DATA IN THIS EXERCISE →

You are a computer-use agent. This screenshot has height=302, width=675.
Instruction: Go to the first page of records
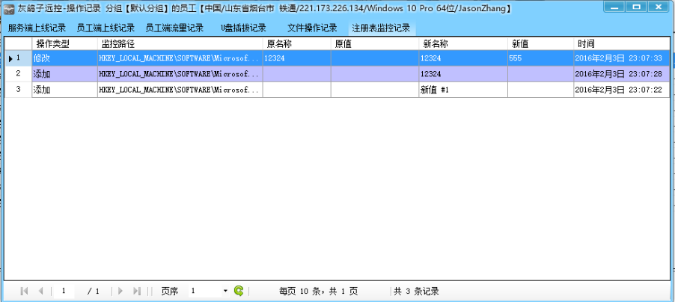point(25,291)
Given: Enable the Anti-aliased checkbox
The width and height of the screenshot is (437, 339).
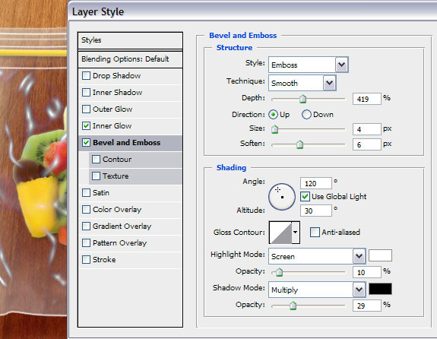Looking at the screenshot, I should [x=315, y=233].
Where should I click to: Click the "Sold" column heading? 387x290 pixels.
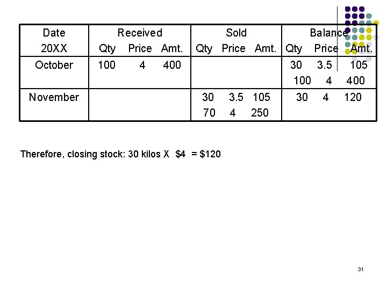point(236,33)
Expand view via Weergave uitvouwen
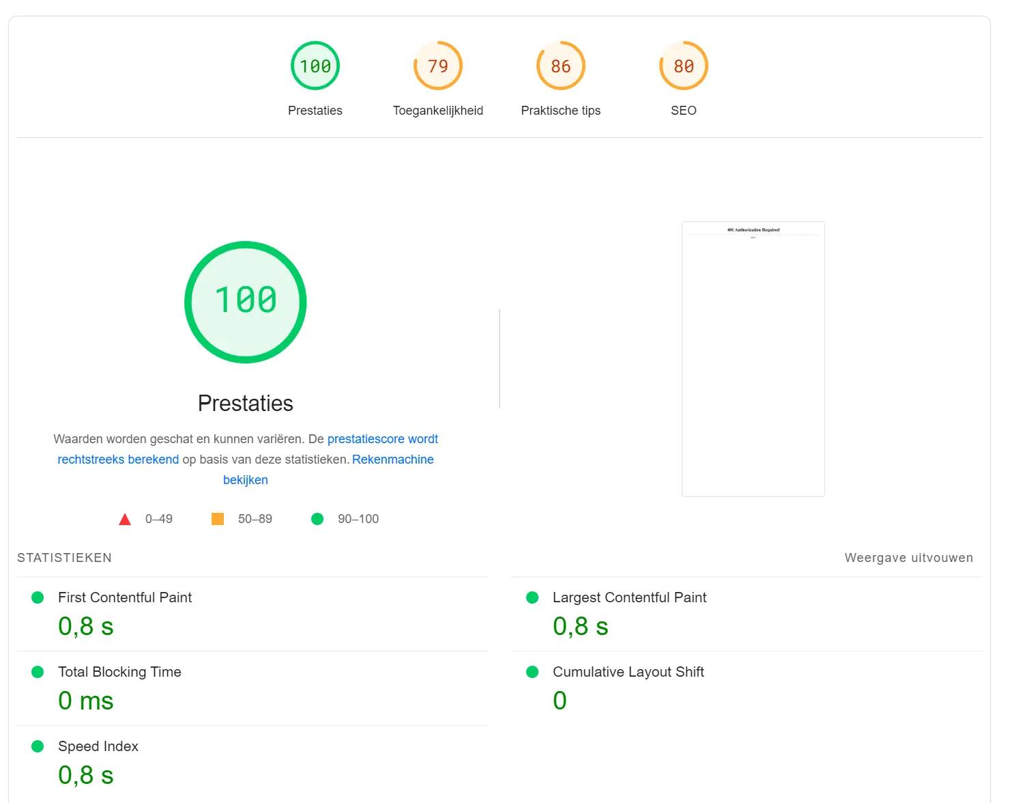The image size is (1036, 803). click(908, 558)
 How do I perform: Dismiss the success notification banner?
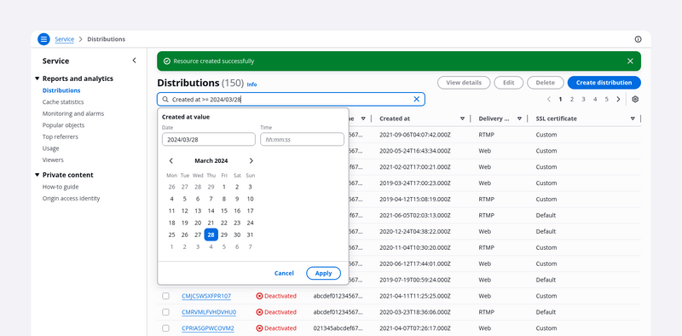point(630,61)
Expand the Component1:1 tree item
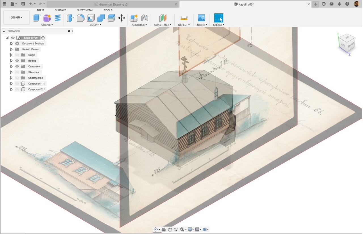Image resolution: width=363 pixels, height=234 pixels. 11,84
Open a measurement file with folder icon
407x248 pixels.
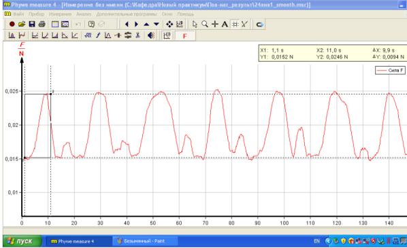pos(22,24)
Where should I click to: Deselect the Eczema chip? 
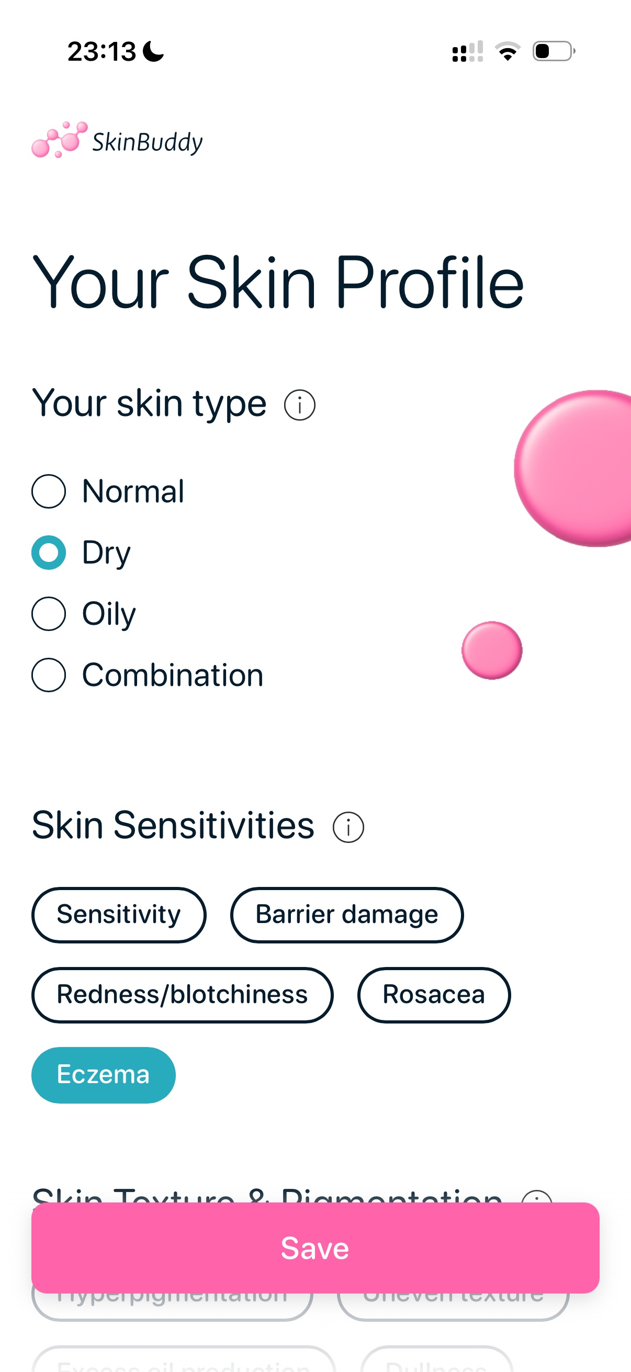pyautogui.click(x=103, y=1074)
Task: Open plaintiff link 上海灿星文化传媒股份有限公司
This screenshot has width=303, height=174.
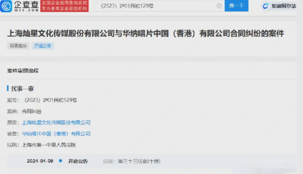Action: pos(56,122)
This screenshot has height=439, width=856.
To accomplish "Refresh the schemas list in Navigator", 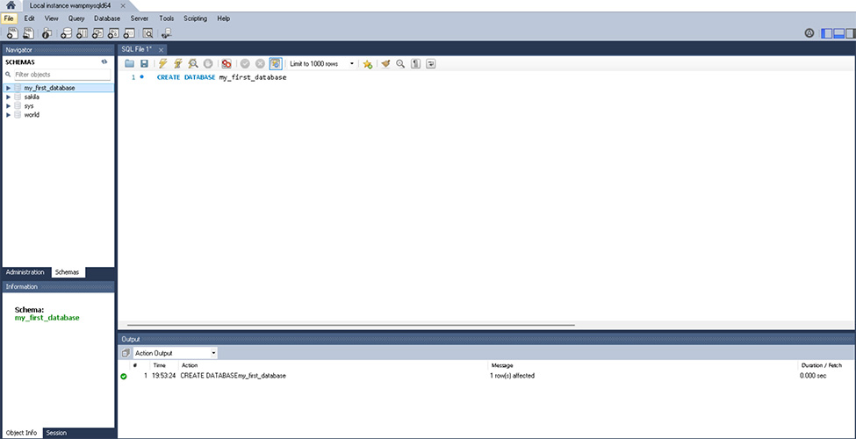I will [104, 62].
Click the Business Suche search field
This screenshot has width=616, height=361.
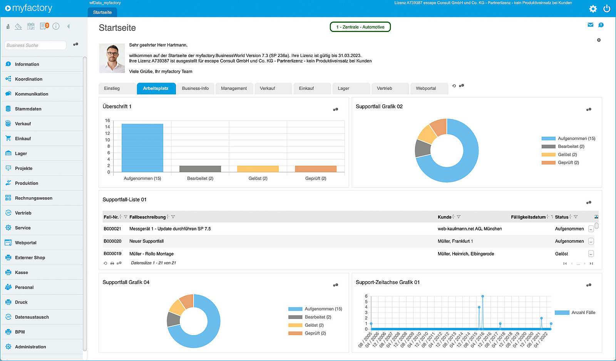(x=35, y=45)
---
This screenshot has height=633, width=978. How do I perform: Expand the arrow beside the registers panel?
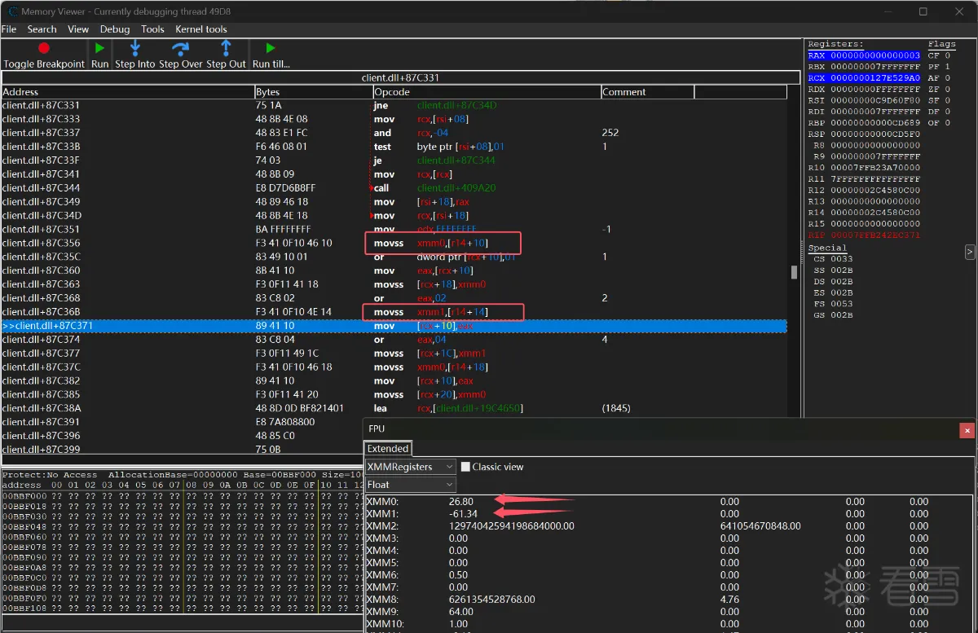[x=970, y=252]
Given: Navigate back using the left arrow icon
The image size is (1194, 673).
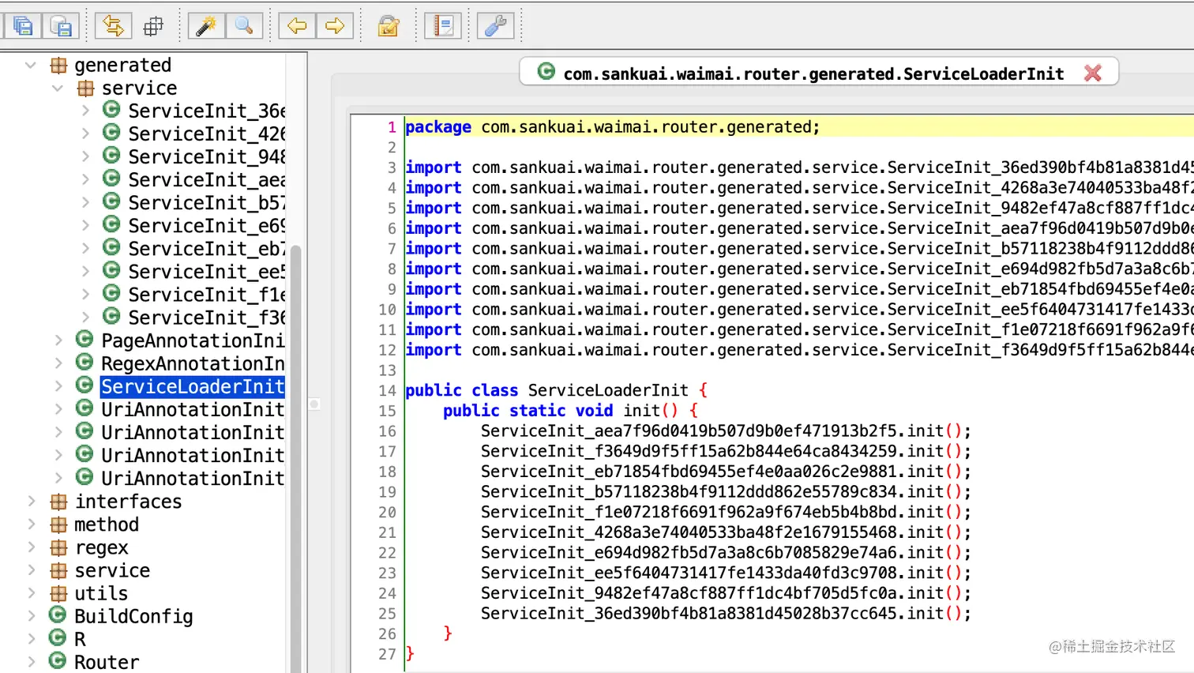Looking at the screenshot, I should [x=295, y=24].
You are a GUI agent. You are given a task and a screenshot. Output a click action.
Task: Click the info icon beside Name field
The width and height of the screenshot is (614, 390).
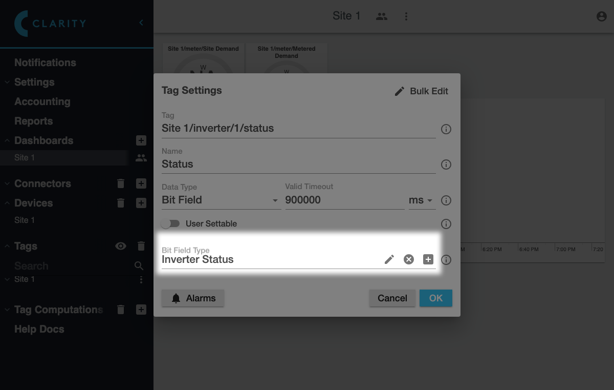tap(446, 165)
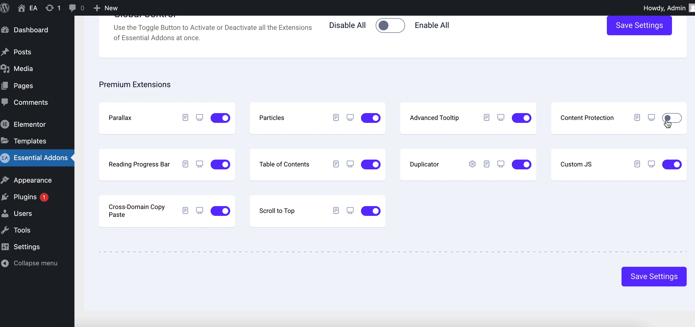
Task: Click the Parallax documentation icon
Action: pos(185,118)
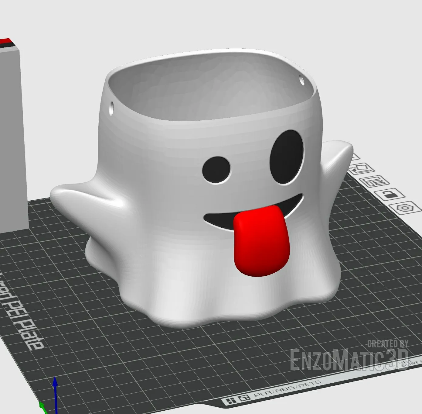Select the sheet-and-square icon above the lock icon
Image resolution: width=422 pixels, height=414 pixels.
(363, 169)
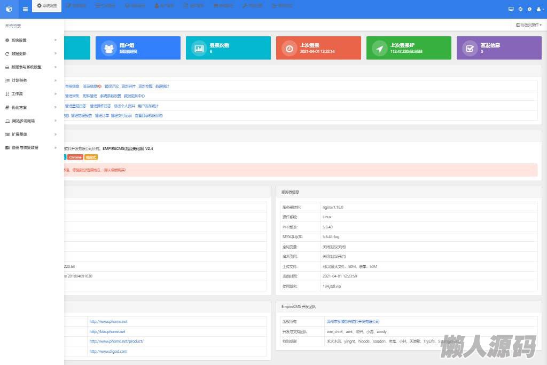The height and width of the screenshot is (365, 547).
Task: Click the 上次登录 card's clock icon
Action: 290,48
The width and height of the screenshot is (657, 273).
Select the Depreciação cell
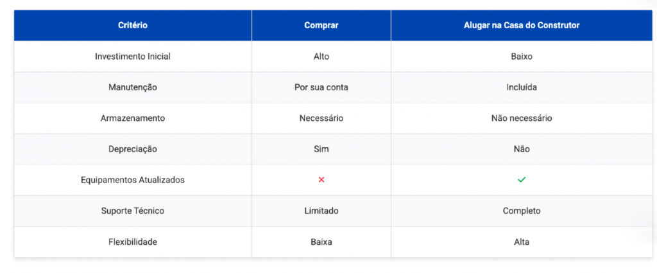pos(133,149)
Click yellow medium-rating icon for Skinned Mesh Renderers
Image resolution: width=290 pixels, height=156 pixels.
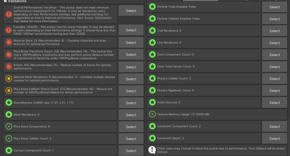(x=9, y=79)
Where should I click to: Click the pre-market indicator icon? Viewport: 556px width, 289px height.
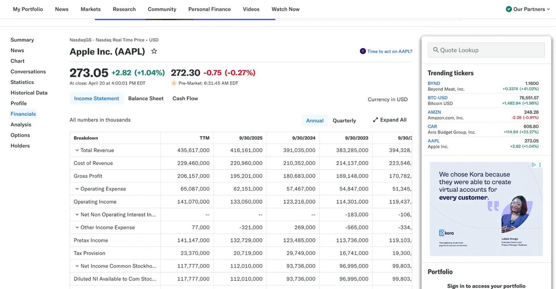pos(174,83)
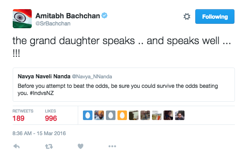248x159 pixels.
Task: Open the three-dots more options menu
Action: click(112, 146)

WHAT TO DO → Could you filter the material above and copy each line that holds the word "field"?

RESPONSE TO THE EXERCISE →
Click the Business Suche search field
Task: Click the info icon beside Name field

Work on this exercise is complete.